Live Eval — catching drift¶
Replay tests a recorded run: it never re-executes the live model, so it cannot catch the regressions that come from model / prompt / retrieval drift (a provider updates a model, you edit a prompt, your retrieval corpus changes). Live-eval is the complementary layer that does.
| Replay (per-commit) | Live-eval (nightly / gated) | |
|---|---|---|
| Runs the real model? | No — replays a cassette | Yes |
| Cost / determinism | $0, deterministic, offline | Paid, non-deterministic, online |
| Catches glue / logic regressions | ✅ | ✅ |
| Catches model / prompt / retrieval drift | ❌ | ✅ |
| Where it runs | every push | nightly or release gate |
Use both: replay for fast per-commit checks of your agent's deterministic glue, live-eval to track real quality over time.
How it works¶
You define a set of golden inputs (not frozen outputs), supply a runner
that executes your real agent, and attach scorers. Live-eval runs each input,
scores the live output, and aggregates per-case scores you can compare against a
saved baseline.
from evalcraft.eval.live import LiveEvalCase, LiveEvalResult, run_live_eval, compare_to_baseline
from evalcraft import assert_output_contains
cases = [
LiveEvalCase(
name="paris_weather",
input="What's the weather in Paris?",
scorers=[lambda c: assert_output_contains(c, "Paris")],
),
]
def runner(case):
# Run your REAL agent. Return a str, or a Cassette / AgentRun for trace scoring.

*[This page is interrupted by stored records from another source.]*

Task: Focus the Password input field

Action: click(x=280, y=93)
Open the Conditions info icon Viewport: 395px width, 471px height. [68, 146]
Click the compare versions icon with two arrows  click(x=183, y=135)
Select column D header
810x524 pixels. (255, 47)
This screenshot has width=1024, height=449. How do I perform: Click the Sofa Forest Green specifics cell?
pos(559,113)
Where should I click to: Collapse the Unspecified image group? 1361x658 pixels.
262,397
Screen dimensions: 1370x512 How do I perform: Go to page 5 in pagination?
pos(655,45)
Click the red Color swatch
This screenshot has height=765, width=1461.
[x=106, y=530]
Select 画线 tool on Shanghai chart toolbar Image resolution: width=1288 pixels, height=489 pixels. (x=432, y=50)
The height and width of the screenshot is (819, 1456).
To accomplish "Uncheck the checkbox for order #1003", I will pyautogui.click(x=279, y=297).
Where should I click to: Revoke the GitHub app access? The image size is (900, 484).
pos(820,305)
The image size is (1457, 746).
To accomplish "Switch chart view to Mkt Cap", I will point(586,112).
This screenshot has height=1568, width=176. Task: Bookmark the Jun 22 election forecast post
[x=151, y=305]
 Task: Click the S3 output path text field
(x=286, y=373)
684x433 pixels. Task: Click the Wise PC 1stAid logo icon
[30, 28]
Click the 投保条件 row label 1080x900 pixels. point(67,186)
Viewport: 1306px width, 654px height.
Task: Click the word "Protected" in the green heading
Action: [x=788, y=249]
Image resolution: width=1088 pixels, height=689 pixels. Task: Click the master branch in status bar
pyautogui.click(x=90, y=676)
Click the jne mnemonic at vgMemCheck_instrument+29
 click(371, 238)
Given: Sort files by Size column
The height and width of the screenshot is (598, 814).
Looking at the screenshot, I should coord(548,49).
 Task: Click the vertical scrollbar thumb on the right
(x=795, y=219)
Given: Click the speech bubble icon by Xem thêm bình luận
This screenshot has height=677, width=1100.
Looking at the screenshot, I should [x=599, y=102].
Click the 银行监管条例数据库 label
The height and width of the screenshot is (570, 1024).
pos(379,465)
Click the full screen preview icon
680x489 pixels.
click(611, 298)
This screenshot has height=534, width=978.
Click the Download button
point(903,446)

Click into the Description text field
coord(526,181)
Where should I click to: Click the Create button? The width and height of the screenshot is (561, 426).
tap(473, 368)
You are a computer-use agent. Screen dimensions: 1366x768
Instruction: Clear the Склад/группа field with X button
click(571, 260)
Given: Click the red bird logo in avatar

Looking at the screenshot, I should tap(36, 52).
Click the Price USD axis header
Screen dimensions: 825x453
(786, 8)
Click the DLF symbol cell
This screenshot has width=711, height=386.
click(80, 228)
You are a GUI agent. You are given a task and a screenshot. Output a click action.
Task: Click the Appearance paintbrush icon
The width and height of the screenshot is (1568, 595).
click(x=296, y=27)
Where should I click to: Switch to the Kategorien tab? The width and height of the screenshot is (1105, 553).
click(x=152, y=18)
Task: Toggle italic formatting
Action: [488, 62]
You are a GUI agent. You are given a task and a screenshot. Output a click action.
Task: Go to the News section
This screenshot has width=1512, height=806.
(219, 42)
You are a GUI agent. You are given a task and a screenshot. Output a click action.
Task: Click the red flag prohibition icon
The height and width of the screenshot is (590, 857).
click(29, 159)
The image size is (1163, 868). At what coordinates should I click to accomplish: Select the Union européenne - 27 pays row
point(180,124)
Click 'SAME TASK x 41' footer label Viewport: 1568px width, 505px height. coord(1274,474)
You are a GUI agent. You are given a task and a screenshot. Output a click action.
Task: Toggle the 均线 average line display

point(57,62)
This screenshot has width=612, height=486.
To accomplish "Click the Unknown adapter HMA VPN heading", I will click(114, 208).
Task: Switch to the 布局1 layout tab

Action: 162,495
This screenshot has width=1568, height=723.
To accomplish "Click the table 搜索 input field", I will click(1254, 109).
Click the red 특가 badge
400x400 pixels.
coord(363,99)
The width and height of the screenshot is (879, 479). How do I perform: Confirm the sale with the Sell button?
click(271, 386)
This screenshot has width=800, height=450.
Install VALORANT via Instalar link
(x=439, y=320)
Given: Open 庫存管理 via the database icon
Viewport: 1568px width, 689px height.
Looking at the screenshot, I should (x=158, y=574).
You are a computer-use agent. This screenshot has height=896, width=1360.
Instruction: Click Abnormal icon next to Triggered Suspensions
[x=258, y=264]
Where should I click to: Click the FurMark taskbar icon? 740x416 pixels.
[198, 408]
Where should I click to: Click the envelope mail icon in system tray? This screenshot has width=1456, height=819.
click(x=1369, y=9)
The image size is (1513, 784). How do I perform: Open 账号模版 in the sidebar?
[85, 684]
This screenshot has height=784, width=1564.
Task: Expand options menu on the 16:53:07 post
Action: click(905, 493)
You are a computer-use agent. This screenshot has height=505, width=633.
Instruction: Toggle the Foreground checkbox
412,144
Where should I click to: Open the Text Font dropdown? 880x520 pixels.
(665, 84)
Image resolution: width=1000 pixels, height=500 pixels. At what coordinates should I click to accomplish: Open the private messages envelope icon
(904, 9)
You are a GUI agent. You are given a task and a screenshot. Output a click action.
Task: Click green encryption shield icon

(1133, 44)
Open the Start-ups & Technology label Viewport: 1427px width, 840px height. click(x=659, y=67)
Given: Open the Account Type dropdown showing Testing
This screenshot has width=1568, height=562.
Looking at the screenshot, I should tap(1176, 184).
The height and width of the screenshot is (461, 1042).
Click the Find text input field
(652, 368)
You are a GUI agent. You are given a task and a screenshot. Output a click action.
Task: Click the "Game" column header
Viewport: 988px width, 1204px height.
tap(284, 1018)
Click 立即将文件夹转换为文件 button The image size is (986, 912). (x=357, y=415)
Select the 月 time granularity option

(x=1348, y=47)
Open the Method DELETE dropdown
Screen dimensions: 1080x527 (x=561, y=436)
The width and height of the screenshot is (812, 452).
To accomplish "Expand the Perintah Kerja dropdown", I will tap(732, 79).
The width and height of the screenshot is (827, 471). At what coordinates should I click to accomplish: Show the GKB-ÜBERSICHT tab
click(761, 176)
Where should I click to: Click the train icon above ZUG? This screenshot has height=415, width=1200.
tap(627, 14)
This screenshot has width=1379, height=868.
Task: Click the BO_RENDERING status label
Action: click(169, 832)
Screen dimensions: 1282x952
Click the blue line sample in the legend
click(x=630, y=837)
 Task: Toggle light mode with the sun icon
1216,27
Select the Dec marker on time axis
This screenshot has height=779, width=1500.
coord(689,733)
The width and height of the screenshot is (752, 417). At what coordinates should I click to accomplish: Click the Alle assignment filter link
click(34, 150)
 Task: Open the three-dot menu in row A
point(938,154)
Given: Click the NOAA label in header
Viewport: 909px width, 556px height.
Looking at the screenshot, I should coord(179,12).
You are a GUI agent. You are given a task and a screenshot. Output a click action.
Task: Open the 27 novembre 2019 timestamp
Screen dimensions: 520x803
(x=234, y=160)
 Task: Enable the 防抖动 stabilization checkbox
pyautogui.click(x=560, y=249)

return my_agent.run(case.input)
result = run_live_eval(cases, runner) # live, paid, non-deterministic
print(result.pass_rate, result.mean_score)
result.save("live-baseline.json") # save the first good run as a baseline
Gating CI against a baseline¶
Re-run live-eval (e.g. nightly), then fail the build if any case regresses:
current = run_live_eval(cases, runner)
comparison = compare_to_baseline(
current,
LiveEvalResult.load("live-baseline.json"),
max_score_drop=0.1,
)
assert comparison.passed, comparison.summary()
Or save the current result and gate from the CLI:
evalcraft live-eval current.json --baseline live-baseline.json --max-drop 0.1
# exits non-zero if any case's score dropped by more than 0.1
A case missing from the baseline is reported as new (never a regression); a case missing from the current run is reported as removed.
Warning
Live-eval makes real model calls. Keep it out of the $0 per-commit path —
run it on a schedule or as a release gate.